About Research Survey
Research Survey was developed in 2011 by researchers, for researchers. We created the system out of necessity, when we ran into some of the same challenges you might be facing:
We were planning a randomized controlled trial (RCT) to compare two different therapies that prevent intra-uterine adhesions. We were running this trial on a low budget but had a high number of participants, and we needed a system that could take a part of the work out of our hands. Further, to comply with GDPR, we needed to separate participants’ personal data from their questionnaire data. We were able to do that by creating separate databases that could only communicate one way, and by enabling only an administrator to view the personal data.

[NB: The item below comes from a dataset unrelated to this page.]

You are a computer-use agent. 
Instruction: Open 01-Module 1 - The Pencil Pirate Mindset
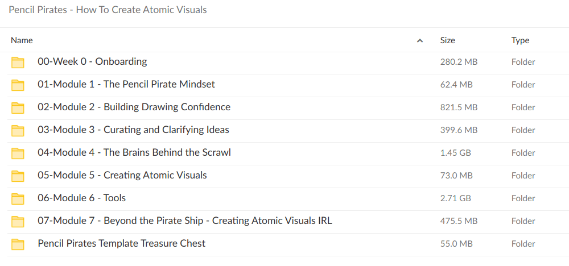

We needed the system to do even more for us. We needed it to enable us to randomize. We also wanted participants to use the system to fill out online questionnaires and we wanted to use it to keep track of their replies. We developed these functionalities, and let the system send planned reminder emails. This took a lot of work out of our hands, but then we noticed our participants weren’t reacting to our emails. So, we added SMS text messages to the questionnaire invitations. We made the site mobile adaptive and people filled out the questionnaire straight from text messages on their phones. Dedicated smartphone applications were developed for entering daily routine questions, which otherwise has a high incomplete data rate.
Of course, we also needed the server to comply with high security procedures. We took all data to a private server, not connected to any other sites. We also hired a dedicated server security officer who secured the server and separated the data from personal information.
Over the years, each trial provided new insights and we kept adding new functionalities to our system. We continuously updated the code that’s kept separate from data in our database. Now many other studies are running on our system. We’re a community of researchers who learn from each other, add, and share new functionalities on this effective system.